## Exercise goal
Transcribe every one of the following lines, with no changes.

(Lines from a dataset)

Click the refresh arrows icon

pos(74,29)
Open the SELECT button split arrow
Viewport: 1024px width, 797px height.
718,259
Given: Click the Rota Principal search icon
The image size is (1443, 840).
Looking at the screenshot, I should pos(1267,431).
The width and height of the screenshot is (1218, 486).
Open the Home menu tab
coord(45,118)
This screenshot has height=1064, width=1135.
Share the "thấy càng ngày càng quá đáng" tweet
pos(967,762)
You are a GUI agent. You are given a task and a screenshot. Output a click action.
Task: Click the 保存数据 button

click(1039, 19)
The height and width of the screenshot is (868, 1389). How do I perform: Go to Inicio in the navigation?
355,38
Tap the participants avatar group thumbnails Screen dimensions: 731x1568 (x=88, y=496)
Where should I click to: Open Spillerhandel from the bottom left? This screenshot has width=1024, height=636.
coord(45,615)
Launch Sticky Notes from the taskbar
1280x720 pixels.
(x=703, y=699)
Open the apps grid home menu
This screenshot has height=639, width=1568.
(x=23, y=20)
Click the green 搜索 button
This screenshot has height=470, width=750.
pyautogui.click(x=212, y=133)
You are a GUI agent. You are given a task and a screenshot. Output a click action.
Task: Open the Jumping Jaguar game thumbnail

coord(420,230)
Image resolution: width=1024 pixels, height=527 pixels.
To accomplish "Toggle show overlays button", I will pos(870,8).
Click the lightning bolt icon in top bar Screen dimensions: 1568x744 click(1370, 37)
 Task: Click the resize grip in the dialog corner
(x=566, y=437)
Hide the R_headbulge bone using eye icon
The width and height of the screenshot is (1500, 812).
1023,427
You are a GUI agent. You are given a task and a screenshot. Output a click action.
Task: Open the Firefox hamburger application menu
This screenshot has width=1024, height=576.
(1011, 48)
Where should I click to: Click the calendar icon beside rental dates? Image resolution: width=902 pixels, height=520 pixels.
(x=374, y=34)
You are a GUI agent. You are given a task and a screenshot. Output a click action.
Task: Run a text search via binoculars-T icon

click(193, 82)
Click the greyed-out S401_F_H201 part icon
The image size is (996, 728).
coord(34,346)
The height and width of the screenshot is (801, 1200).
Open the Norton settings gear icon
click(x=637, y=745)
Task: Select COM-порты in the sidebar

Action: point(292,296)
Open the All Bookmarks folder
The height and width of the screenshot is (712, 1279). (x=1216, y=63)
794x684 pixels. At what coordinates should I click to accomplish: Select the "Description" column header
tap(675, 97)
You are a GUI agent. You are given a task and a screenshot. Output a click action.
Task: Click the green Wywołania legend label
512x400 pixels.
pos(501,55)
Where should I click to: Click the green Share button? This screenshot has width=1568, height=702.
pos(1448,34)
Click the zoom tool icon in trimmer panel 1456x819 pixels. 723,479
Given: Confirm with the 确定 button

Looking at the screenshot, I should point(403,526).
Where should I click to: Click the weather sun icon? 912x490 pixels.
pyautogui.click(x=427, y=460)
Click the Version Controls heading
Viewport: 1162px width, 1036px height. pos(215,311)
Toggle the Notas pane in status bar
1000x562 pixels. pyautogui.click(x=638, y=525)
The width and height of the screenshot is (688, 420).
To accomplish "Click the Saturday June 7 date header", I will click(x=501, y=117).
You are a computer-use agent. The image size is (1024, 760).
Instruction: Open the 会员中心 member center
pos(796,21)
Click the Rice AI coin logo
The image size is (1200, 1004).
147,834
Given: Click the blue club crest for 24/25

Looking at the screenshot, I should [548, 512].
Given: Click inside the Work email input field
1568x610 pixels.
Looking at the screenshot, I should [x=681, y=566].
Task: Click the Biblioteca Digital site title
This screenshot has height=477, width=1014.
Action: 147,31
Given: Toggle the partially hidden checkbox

## Solution for this problem
Click the refresh arrows icon

pos(74,29)
Open the SELECT button split arrow
Viewport: 1024px width, 797px height.
718,259
Given: Click the Rota Principal search icon
The image size is (1443, 840).
Looking at the screenshot, I should pos(1267,431).
The width and height of the screenshot is (1218, 486).
Open the Home menu tab
coord(45,118)
This screenshot has height=1064, width=1135.
Share the "thấy càng ngày càng quá đáng" tweet
pos(967,762)
You are a GUI agent. You are given a task and a screenshot. Output a click action.
Task: Click the 保存数据 button

click(1039, 19)
The height and width of the screenshot is (868, 1389). How do I perform: Go to Inicio in the navigation?
355,38
Tap the participants avatar group thumbnails Screen dimensions: 731x1568 (x=88, y=496)
Where should I click to: Open Spillerhandel from the bottom left? This screenshot has width=1024, height=636.
coord(45,615)
Launch Sticky Notes from the taskbar
1280x720 pixels.
(x=703, y=699)
Open the apps grid home menu
This screenshot has height=639, width=1568.
(x=23, y=20)
Click the green 搜索 button
This screenshot has height=470, width=750.
pyautogui.click(x=212, y=133)
You are a GUI agent. You are given a task and a screenshot. Output a click action.
Task: Open the Jumping Jaguar game thumbnail

coord(420,230)
Image resolution: width=1024 pixels, height=527 pixels.
To accomplish "Toggle show overlays button", I will pos(870,8).
Click the lightning bolt icon in top bar Screen dimensions: 1568x744 click(1370, 37)
 Task: Click the resize grip in the dialog corner
(x=566, y=437)
Hide the R_headbulge bone using eye icon
The width and height of the screenshot is (1500, 812).
1023,427
You are a GUI agent. You are given a task and a screenshot. Output a click action.
Task: Open the Firefox hamburger application menu
This screenshot has width=1024, height=576.
(1011, 48)
Where should I click to: Click the calendar icon beside rental dates? Image resolution: width=902 pixels, height=520 pixels.
(x=374, y=34)
You are a GUI agent. You are given a task and a screenshot. Output a click action.
Task: Run a text search via binoculars-T icon

click(193, 82)
Click the greyed-out S401_F_H201 part icon
The image size is (996, 728).
coord(34,346)
The height and width of the screenshot is (801, 1200).
Open the Norton settings gear icon
click(x=637, y=745)
Task: Select COM-порты in the sidebar

Action: point(292,296)
Open the All Bookmarks folder
The height and width of the screenshot is (712, 1279). (x=1216, y=63)
794x684 pixels. At what coordinates should I click to accomplish: Select the "Description" column header
tap(675, 97)
You are a GUI agent. You are given a task and a screenshot. Output a click action.
Task: Click the green Wywołania legend label
512x400 pixels.
pos(501,55)
Where should I click to: Click the green Share button? This screenshot has width=1568, height=702.
pos(1448,34)
Click the zoom tool icon in trimmer panel 1456x819 pixels. 723,479
Given: Confirm with the 确定 button

Looking at the screenshot, I should point(403,526).
Where should I click to: Click the weather sun icon? 912x490 pixels.
pyautogui.click(x=427, y=460)
Click the Version Controls heading
Viewport: 1162px width, 1036px height. pos(215,311)
Toggle the Notas pane in status bar
1000x562 pixels. pyautogui.click(x=638, y=525)
The width and height of the screenshot is (688, 420).
To accomplish "Click the Saturday June 7 date header", I will click(x=501, y=117).
You are a computer-use agent. The image size is (1024, 760).
Instruction: Open the 会员中心 member center
pos(796,21)
Click the Rice AI coin logo
The image size is (1200, 1004).
147,834
Given: Click the blue club crest for 24/25

Looking at the screenshot, I should [548, 512].
Given: Click inside the Work email input field
1568x610 pixels.
Looking at the screenshot, I should [x=681, y=566].
Task: Click the Biblioteca Digital site title
This screenshot has height=477, width=1014.
Action: 147,31
Given: Toggle the partially hidden checkbox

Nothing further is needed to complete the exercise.